What the task asks: Take the line that holds "You are a GUI" and every line after it to the end of the entries, and repeat them exactly without the pictures.

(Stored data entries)
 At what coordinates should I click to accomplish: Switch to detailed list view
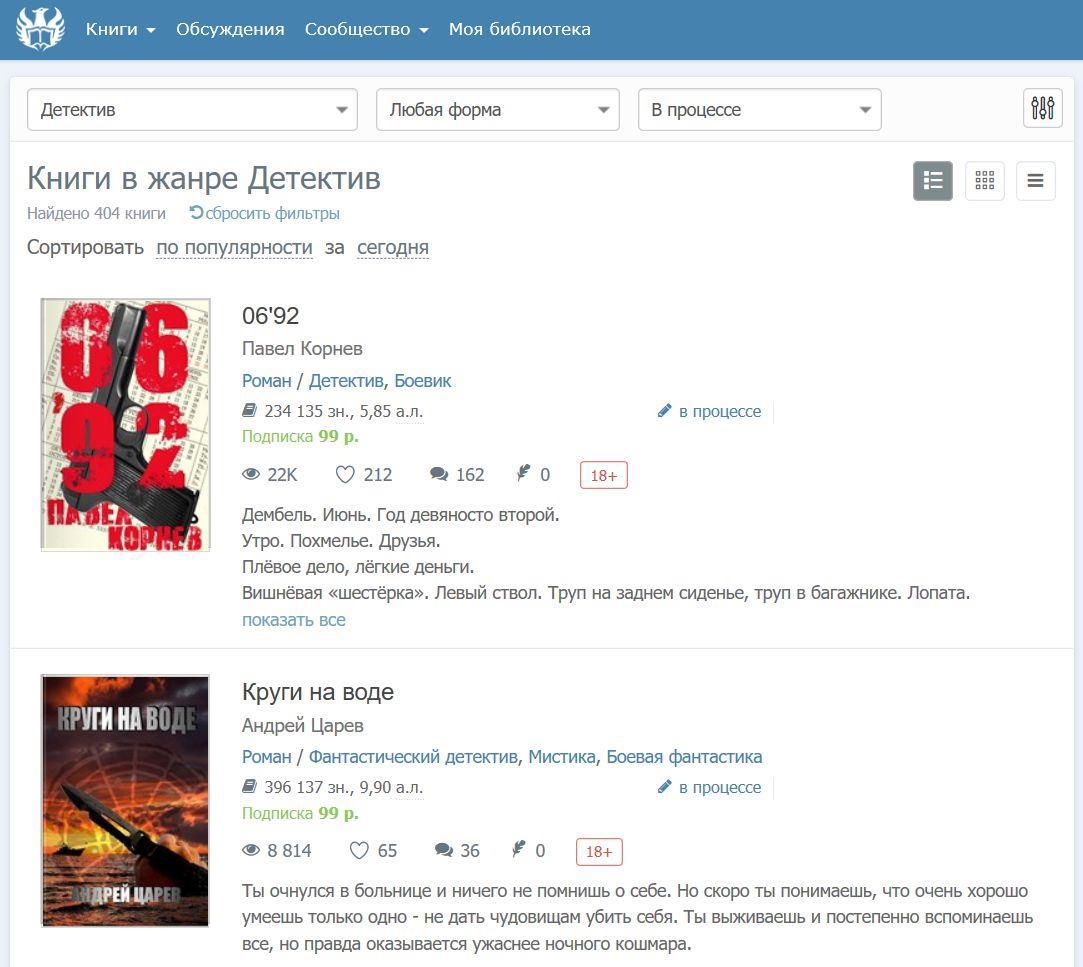[932, 181]
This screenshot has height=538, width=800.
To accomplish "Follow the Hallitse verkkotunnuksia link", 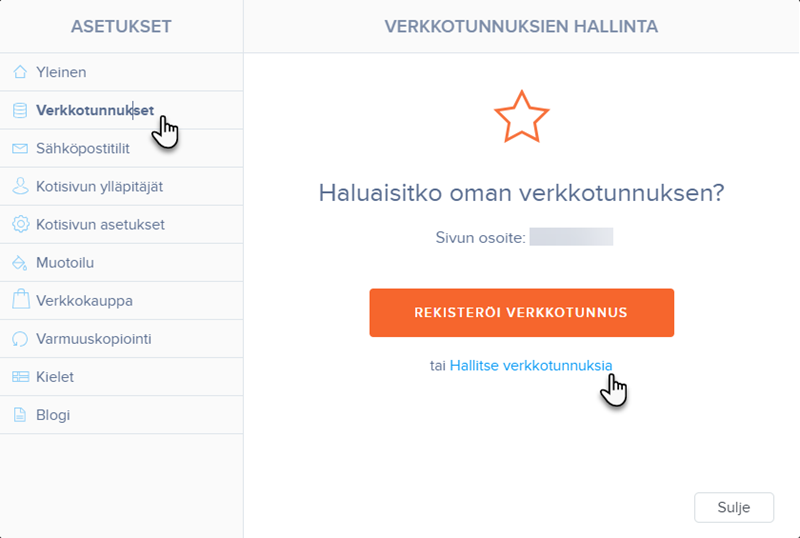I will click(530, 366).
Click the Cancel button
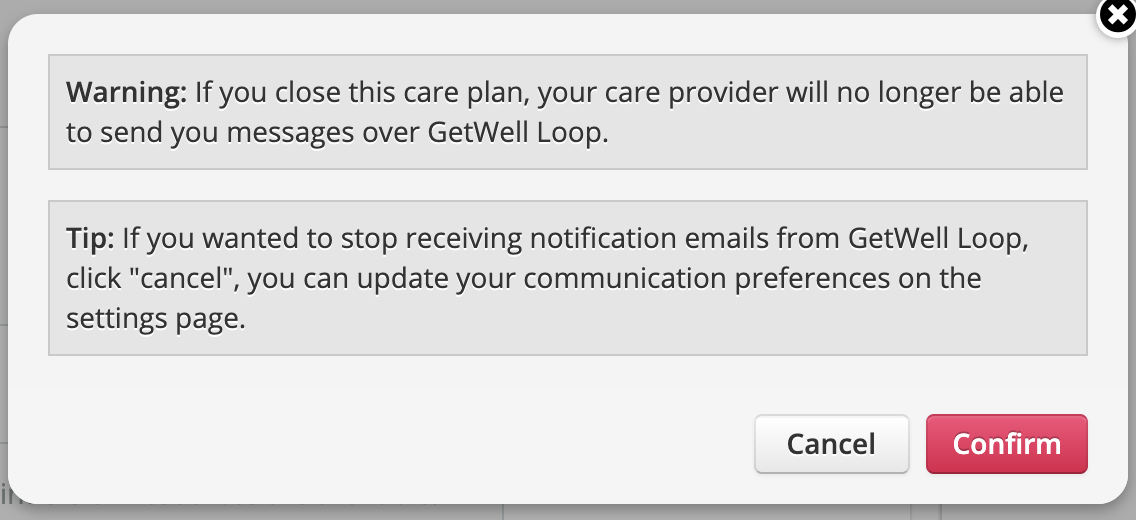1136x520 pixels. pos(831,444)
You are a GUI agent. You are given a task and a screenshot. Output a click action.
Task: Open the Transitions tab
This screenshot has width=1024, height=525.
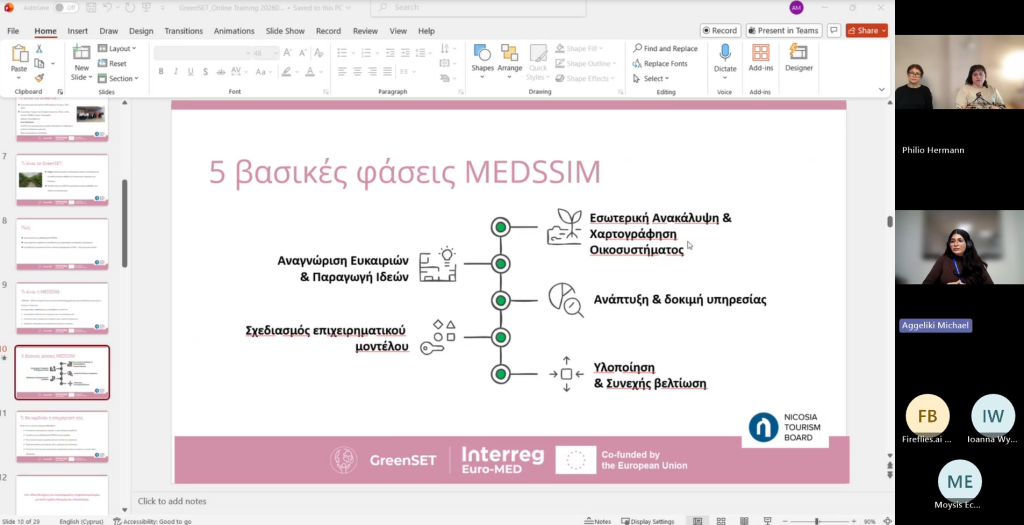[183, 31]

Reply to the exercise:
You are a GUI agent. You are given a task and a screenshot. Output a click action.
Task: Open the Transitions tab
This screenshot has width=1024, height=525.
[183, 31]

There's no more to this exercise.